Recently, I wrote two programs for the single purpose of technical litigation. I spent approximately 3 hours of my 12 hour workday writing code to prove a point. The first program simulated the digital signature component of our testing environment. In reality, after I pulled the correct data the coding only took about 30 minuets. Still it was time I could have spent doing other tasks that would have a more long-term impact. The second program was designed to prove that the way we base64 encode some binary data was correct. This second program compared byte lengths and hashes of the decoded strings from four different base64 decoder implementations.

To be fair, this is an atypical example but I would say that roughly 10% of my time as a developer is spent dealing with issues of technical litigation.

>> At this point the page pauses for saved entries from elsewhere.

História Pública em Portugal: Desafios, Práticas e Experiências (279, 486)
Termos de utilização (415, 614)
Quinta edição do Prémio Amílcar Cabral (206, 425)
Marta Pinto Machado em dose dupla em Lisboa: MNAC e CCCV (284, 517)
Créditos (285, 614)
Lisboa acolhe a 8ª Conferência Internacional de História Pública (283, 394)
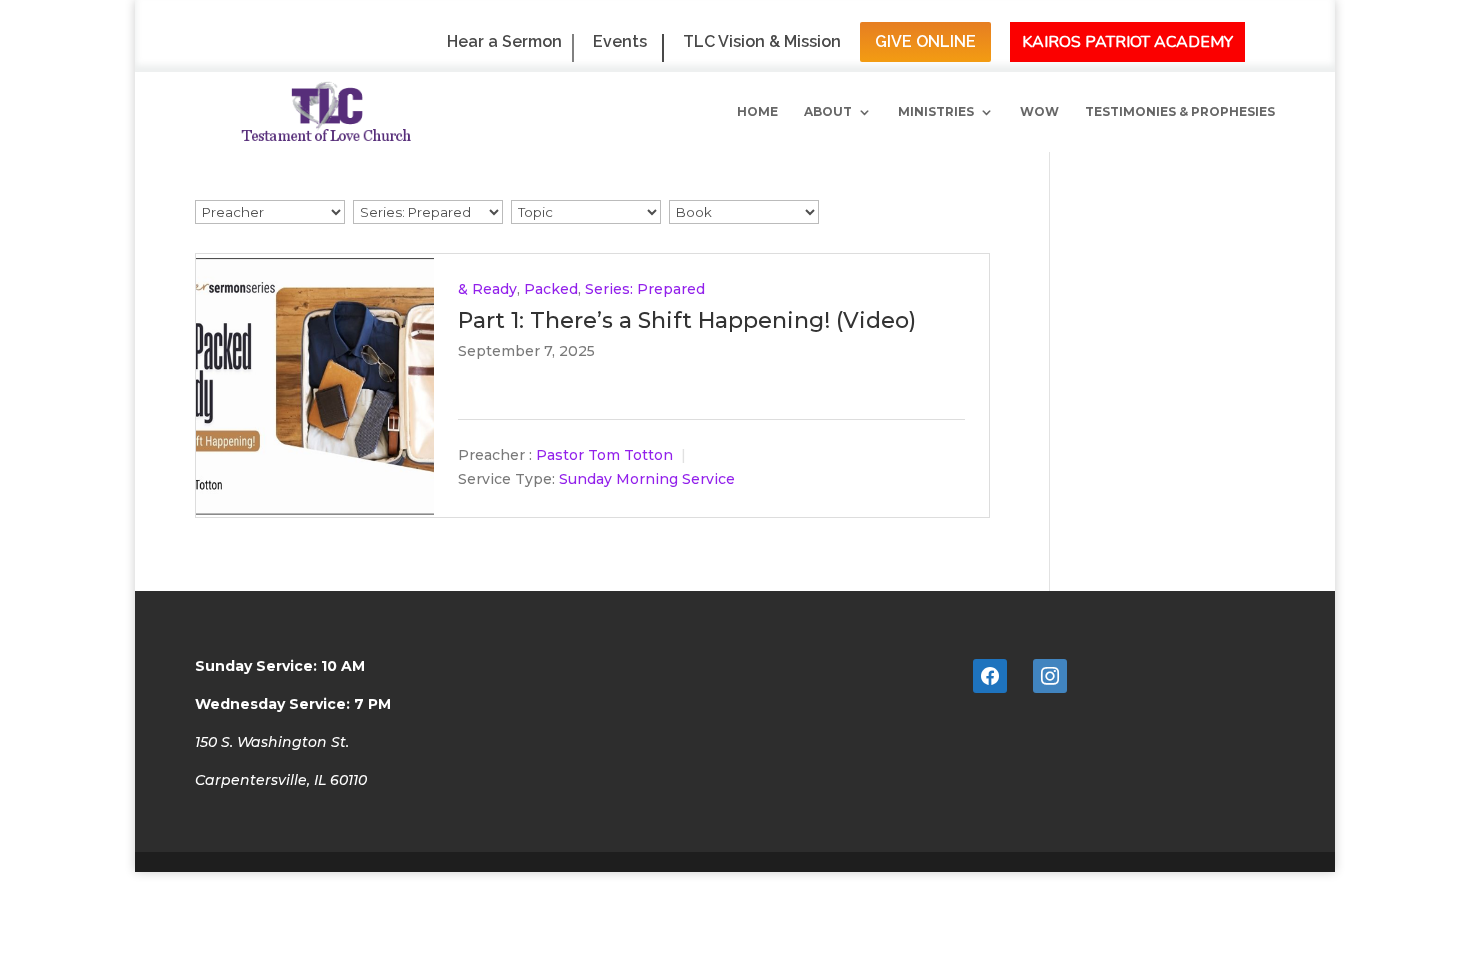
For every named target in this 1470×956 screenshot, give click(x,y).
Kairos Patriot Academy (1127, 42)
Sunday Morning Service (647, 480)
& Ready (487, 289)
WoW (1039, 112)
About (828, 112)
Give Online (925, 41)
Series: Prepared (645, 289)
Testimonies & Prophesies (1180, 112)
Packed (551, 289)
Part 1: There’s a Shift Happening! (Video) (687, 320)
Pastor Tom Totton (604, 456)
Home (757, 112)
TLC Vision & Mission (762, 42)
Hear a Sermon (504, 42)
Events (620, 42)
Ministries (936, 112)
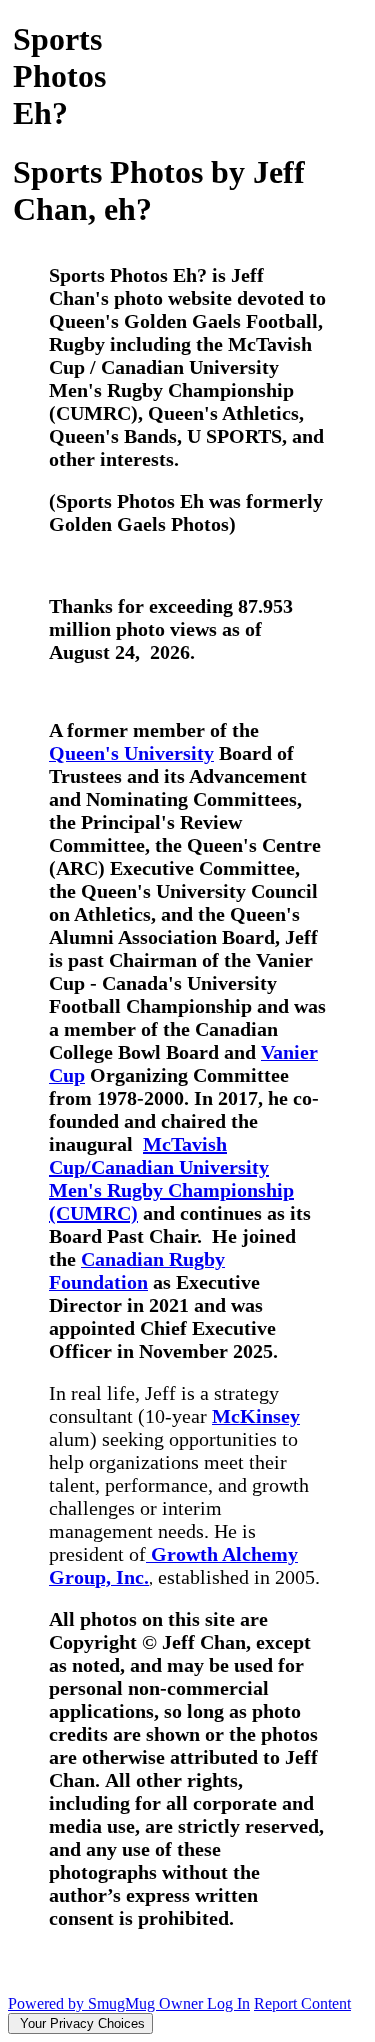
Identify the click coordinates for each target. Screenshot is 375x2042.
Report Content (302, 2003)
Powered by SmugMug (83, 2003)
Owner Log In (204, 2003)
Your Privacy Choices (80, 2023)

I am admittedly curious how much other organizations deal this issue - particularly among developers. During the course of technical litigation I have learned a few things from my experience:

#1 I tend to pursue problems differently when I hold the premise that I'm not the one at fault.

I can't really say why, but I have a tendency to be more methodical with problems that I don't think I caused. It is almost as if I have a clearer mind when I am looking at someone else's mess. Maybe it is the the fact that personal emotion is taken out of the situation. Maybe I am not distracted by the possibility of learning a hard lesson at the end of the day. Maybe it is simply my professional inexperience. I cannot say definitively, but the fact remains that I approach problems of technical litigation very differently.

#2 My job is to attack the problem, not the customer.

This is not something that I have a major issues with, but I can see that there is a natural competitive tendency to beat the other side when trying to prove a point. When the other side helps pay your salary then it it important to look at them as a partner who ultimately wants the same thing you do: for the problem to go away.


#3 Pointing fingers is never more important than moving on.

I learned this by observing breakdowns in #2. Whether you are a developer, a customer, or a manager, accepting responsibility is often a difficult emotional process. The end goal of technical litigation should always be a problem resolution. Technical litigation should be though of as simply a middle process to determine who needs to do the solving. Therefore, once the responsible party has been identified, there is no need to dwell in the technical litigation phase. Pointing fingers and arguing will delay the problem solving process and will not benefit either side.


#4 Admit when you are wrong.

This closely ties into point #3 but is in my opinion the most difficult aspect of technical litigation. The software industry attracts many individuals who have a dominant "C" personality (refer to the DiSC model). The high C personality values accuracy and detail which gives them an advantage when working with complex technical concepts. Given that accuracy is important to the C, it is often much more difficult to accept being wrong.